Subsequently, after composing the incidental music for Broadway's 2009 revival of The Royal Family, Yeston wrote the music and lyrics to Death Takes a Holiday, a musical version of the play La Morte in Vacanza by Alberto Casella (later a film called Death Takes a Holiday), with a book by Peter Stone and Thomas Meehan. It played in the summer of 2011 Off-Broadway at the Laura Pels Theatre. The musical was nominated in eleven categories for the 2011–12 Drama Desk Awards, including Best Musical, Music and Lyrics. It was also nominated for an Outer Critics Circle Award for Outstanding Musical and Score, and cited as one of Time Magazine's top ten plays and musicals of the 2011 season.
In October 2011, Yeston's original ballet Tom Sawyer: A Ballet in Three Acts premiered at the Kauffman Center for the Performing Arts in Kansas City, Missouri, with the Kansas City Ballet. Alastair Macaulay's review in The New York Times observed: "It's quite likely that this is the first all-new, entirely American three-act ballet: it is based on an American literary classic, has an original score by an American composer and was given its premiere by an American choreographer and company. ... Both the score and the choreography are energetic, robust, warm, deliberately naïve (both ornery and innocent), in ways right for Twain."
In March 2020 Anything Can Happen In The Theater - The Musical World of Maury Yeston, a new Revue created and Directed by Gerard Alessandrini, opened to great acclaim at the York Theater Company in Manhattan. Of it Elisabeth Vincentelli of The New York Times declared “the forlorn elegance of “A Man Like You/Unusual Way,” works perfectly fine outside of “Nine.” As with Yeston's best songs, its deceiving simplicity feels inevitable” and “its closing song, “Home”, is among the most beautiful of the last 30 years - its ineffable melancholy is sublime.” And newly released in October 2020 on the PS Classics Label is Maury Sings Yeston - The Demos, a compendium of Yeston's own vocal recordings of forty of his classic Demos.
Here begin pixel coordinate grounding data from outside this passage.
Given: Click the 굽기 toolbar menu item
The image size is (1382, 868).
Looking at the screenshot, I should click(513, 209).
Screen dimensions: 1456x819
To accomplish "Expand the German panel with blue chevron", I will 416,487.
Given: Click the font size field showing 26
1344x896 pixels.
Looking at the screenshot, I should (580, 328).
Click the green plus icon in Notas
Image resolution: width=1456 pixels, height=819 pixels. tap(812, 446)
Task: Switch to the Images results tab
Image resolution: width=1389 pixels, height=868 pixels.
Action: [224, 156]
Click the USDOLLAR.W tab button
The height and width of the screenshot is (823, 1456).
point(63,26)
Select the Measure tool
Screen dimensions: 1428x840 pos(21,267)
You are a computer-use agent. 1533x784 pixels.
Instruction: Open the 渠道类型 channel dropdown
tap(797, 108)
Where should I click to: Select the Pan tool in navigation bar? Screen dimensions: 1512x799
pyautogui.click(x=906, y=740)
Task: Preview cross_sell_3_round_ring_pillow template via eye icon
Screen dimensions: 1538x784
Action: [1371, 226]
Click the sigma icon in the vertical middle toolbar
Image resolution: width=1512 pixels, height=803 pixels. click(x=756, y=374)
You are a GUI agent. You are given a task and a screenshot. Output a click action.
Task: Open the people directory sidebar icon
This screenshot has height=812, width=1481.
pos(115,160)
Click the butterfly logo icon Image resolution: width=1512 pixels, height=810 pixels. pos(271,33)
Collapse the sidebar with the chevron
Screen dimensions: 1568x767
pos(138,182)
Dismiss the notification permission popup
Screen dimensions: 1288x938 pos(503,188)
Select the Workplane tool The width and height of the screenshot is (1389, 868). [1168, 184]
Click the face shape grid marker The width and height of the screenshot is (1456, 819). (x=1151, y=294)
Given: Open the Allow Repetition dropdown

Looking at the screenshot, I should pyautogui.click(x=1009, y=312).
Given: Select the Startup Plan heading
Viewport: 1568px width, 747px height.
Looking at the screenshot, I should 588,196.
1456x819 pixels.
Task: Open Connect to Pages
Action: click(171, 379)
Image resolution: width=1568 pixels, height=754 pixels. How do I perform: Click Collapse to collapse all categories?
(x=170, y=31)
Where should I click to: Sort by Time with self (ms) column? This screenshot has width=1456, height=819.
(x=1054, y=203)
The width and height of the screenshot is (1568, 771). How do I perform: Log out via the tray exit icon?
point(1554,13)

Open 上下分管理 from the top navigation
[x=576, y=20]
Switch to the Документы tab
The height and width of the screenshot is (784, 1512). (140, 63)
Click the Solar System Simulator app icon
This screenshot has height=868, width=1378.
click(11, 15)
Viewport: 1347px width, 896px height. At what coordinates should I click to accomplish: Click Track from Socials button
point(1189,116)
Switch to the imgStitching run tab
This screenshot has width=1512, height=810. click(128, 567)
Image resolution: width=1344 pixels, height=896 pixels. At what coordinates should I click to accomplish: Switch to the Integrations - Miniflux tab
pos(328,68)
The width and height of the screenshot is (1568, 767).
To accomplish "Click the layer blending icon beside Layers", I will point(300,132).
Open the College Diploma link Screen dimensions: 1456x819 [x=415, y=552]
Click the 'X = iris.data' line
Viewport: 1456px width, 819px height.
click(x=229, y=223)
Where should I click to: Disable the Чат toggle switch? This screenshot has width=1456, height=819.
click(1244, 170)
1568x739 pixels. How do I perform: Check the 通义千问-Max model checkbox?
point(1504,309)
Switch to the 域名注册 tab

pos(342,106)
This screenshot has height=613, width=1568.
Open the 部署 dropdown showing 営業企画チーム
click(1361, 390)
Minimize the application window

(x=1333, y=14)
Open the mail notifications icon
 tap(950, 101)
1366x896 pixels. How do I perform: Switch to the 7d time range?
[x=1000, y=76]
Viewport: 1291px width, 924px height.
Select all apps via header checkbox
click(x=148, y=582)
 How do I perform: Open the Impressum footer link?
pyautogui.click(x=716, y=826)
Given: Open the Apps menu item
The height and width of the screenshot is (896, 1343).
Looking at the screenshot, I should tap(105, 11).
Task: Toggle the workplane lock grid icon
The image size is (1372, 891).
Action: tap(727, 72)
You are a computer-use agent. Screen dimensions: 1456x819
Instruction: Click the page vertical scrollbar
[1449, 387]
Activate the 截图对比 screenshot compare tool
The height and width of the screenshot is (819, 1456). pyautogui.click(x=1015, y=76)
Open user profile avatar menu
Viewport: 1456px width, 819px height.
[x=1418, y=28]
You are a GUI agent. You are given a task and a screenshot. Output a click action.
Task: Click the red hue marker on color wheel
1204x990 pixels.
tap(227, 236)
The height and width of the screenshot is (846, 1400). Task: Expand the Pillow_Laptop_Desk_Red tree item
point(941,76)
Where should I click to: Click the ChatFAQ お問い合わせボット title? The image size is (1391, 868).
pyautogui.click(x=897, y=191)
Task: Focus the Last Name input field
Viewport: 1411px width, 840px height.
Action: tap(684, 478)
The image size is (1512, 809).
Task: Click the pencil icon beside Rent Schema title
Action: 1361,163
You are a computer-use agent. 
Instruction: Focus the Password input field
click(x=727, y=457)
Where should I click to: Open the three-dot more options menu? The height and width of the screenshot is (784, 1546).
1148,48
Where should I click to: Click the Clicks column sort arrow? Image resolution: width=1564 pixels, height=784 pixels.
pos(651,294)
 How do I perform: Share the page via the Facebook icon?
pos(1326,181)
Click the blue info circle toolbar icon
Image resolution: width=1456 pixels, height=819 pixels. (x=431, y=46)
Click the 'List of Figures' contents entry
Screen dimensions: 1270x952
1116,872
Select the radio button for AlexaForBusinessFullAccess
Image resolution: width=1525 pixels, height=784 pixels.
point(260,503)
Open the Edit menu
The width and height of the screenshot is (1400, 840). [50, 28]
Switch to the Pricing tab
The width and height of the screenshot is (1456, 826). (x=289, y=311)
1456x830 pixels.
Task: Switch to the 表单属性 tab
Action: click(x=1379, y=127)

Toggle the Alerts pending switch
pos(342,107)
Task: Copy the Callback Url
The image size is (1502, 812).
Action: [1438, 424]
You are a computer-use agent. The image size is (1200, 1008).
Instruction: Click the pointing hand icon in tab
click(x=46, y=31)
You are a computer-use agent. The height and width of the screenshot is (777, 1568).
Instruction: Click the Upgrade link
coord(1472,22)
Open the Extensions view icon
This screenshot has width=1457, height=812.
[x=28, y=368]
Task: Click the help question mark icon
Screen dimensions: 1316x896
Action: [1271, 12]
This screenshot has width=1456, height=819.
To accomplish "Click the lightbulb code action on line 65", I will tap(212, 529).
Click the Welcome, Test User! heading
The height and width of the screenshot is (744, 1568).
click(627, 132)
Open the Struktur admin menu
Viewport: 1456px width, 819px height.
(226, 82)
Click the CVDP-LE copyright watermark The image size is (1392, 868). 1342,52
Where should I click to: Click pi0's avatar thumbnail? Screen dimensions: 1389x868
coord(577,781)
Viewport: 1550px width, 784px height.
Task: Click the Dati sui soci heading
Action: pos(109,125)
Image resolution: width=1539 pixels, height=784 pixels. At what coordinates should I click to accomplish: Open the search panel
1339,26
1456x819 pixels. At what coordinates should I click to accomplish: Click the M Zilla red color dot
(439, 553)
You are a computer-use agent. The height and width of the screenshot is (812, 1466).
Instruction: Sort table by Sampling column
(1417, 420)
According to Show Music magazine, Yeston "has written some of the most formally structured music in recent musical theatre. But he also has the gift for creating ravishing melody – once you've heard 'Love Can't Happen' from Grand Hotel, or 'Unusual Way' from Nine, or 'Home' from Phantom, or any number of other Yeston songs, you'll be hooked."
In 1995, Yeston married Julianne Waldhelm. He has three sons: Jake, Max, and Alex.